*Extracted records*.

***

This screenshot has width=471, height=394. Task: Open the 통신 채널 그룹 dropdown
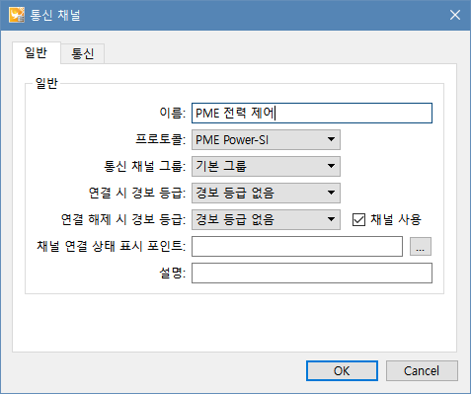pos(266,167)
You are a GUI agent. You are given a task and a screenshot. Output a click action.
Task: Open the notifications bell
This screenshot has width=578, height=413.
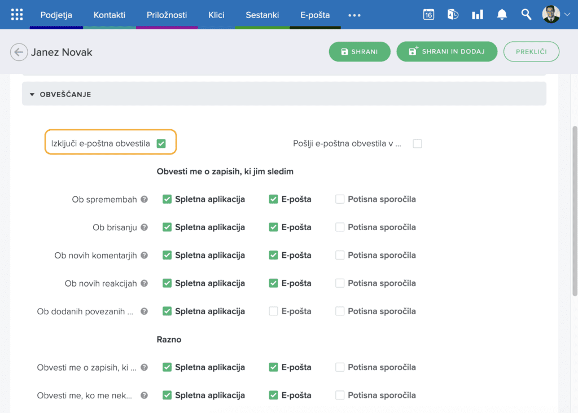point(502,15)
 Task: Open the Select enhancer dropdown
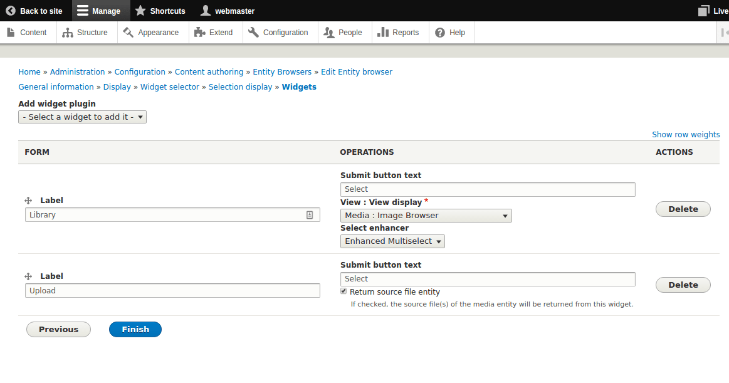coord(392,241)
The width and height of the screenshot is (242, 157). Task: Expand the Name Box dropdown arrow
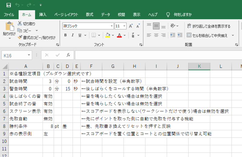(x=29, y=55)
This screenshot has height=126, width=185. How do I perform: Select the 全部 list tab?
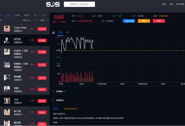point(8,15)
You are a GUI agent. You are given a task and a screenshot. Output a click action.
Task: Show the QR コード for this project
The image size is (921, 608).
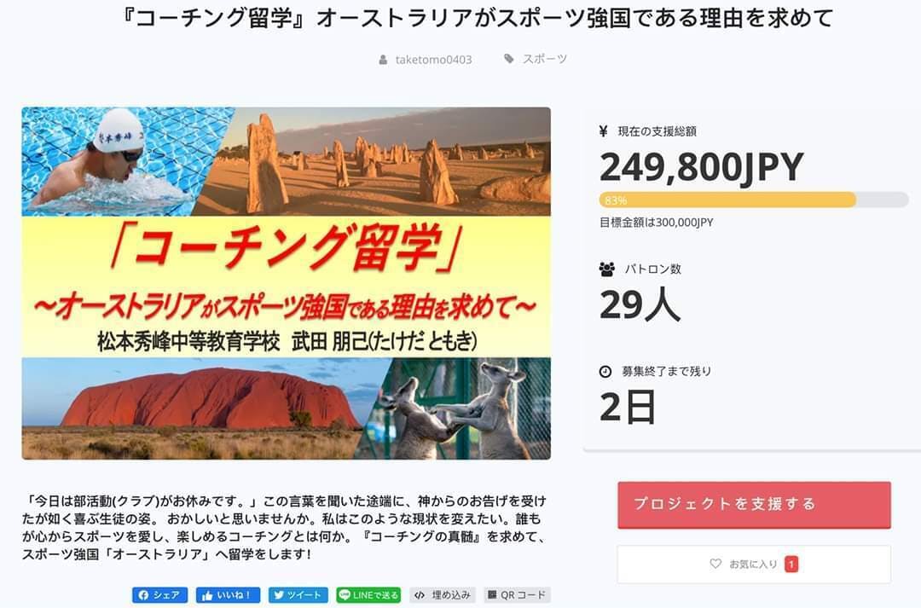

***

*Required action*. The listing should be transcribed in full, exactly, and without its pictures.

*Task answer*.
This screenshot has width=471, height=394. Task: Open the 통신 채널 그룹 dropdown
pos(266,167)
You are a GUI agent. You are given a task and a screenshot. Output a click action.
Task: Open the notifications bell
This screenshot has width=578, height=413.
point(502,15)
 Task: Open the Select enhancer dropdown
coord(392,241)
The width and height of the screenshot is (242, 157). Task: Expand the Name Box dropdown arrow
(x=29, y=55)
This screenshot has height=126, width=185. How do I perform: Select the 全部 list tab?
point(8,15)
You are a GUI agent. You are given a task and a screenshot. Output a click action.
Task: Show the QR コード for this project
The image size is (921, 608).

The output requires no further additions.